北京の青空もf16

2006年 帰国。いつの日かまた中国へ

鼻濁音

2007-04-01 00:28:57 | 中国語
標準的な日本語には、鼻濁音がある。が行音が文節の頭以外に来たときに、鼻に音が抜け、鼻濁音化するのだ。マンガ、シギン、カンゲン、イチゴ、などなど。一応これが美しい日本語言われている。だが実際には消滅していく傾向にあるという。また、四国や中国地方より西ではもともと鼻濁音はほとんどないそうだ。
最近知ったのだが、ぼくの出身地である長野県は、東北地方と並んで鼻濁音がよく残っている地域なのだ。自分が話す言葉を注意していると、見事に鼻濁音になっている。ところが、妻にはほとんど鼻濁音がない。わずかにnのあとの音が鼻濁音になるだけだ。ちなみに彼女は東京出身。世代的にもぼくより若い。これまで、ぼくは濁音と鼻濁音の区別をまったく意識していなかった。文節の頭以外の「が行音」は、鼻濁音以外なかったのだ。
このことに気づいて、北京時代にあれほど苦労した中国語の発音矯正の謎がひとつ解けた。

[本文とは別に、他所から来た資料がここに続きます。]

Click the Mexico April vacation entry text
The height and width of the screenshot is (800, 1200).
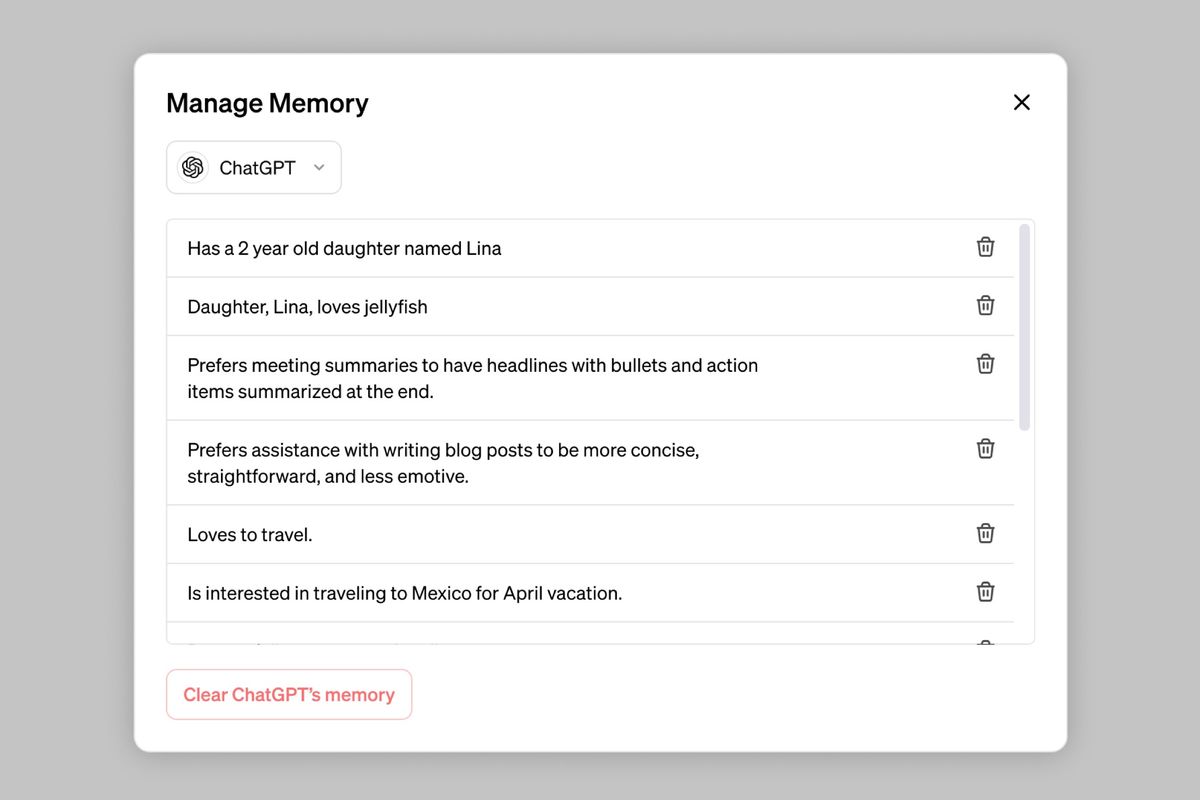pyautogui.click(x=404, y=593)
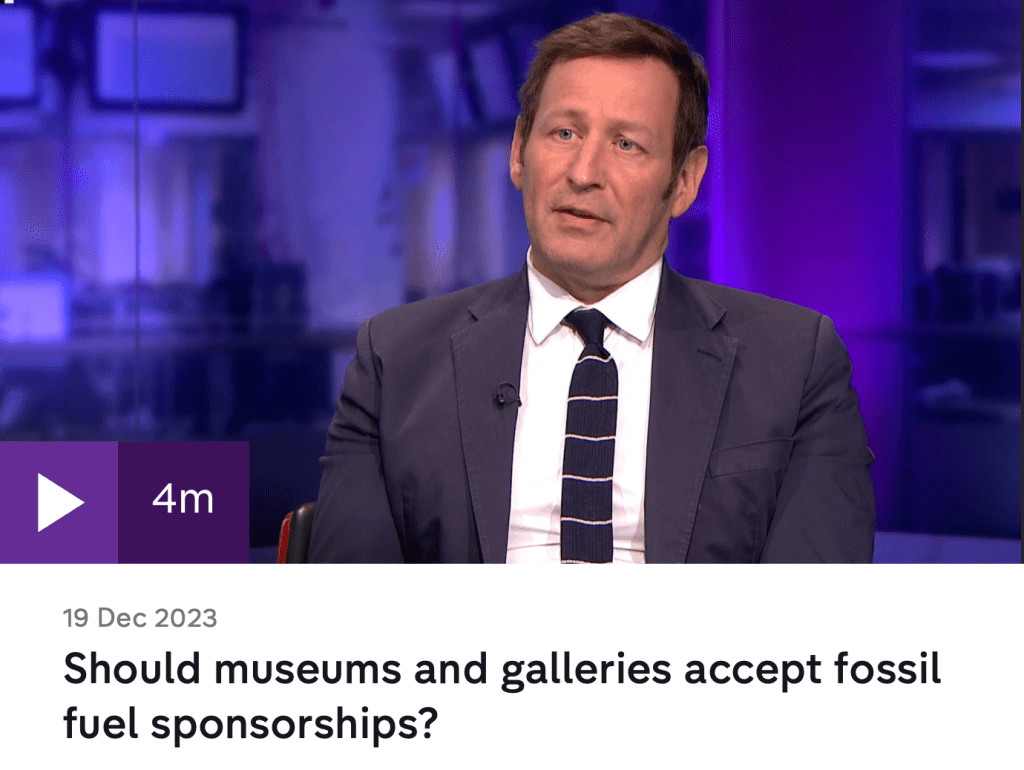Click the word 'galleries' in the headline
Viewport: 1024px width, 770px height.
586,671
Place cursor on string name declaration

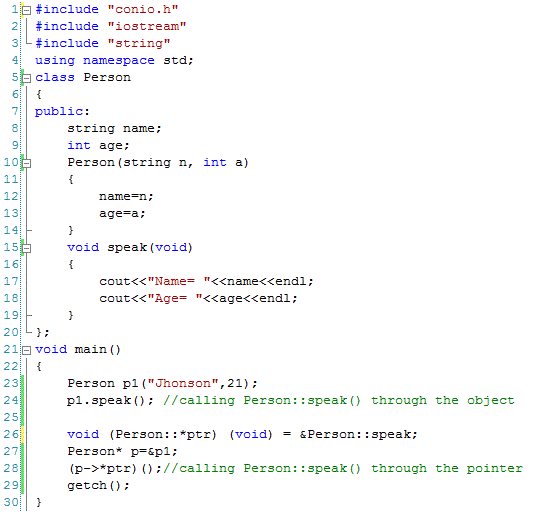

中国語にはこの「が行音」の鼻濁音は存在しないのである。始めのうちは、老師に何度注意されても、注意されていることの意味すら分からなかった。例えば「インガイ」という単語のガは、無意識の内に鼻濁音になってしまうのだ。イーガというガの音も当然ンガになってしまう。老師が濁音と鼻濁音を交互に発音しても、始めは音の違いすら区別できないのだ。自分でも、どうして鼻濁音になってしまうのか、まったく訳がわからなかった。老師はいままで何人も日本人の学生を指導して来たのだが、鼻濁音がこれほど強い学生はいなかったのだろう、どうしてぼくが発音すると鼻濁音になってしまうのか不思議で仕方がないといった感じだった。結局、鼻濁音から解放されるのに、3ヶ月以上かかってしまった。
いつか老師にあったら、なぜあれほど鼻濁音に苦しんだのか、その理由をぜひ説明したいと思っている。中国語を学ぶ場合には、長野県出身者ならではの苦労があるのだ。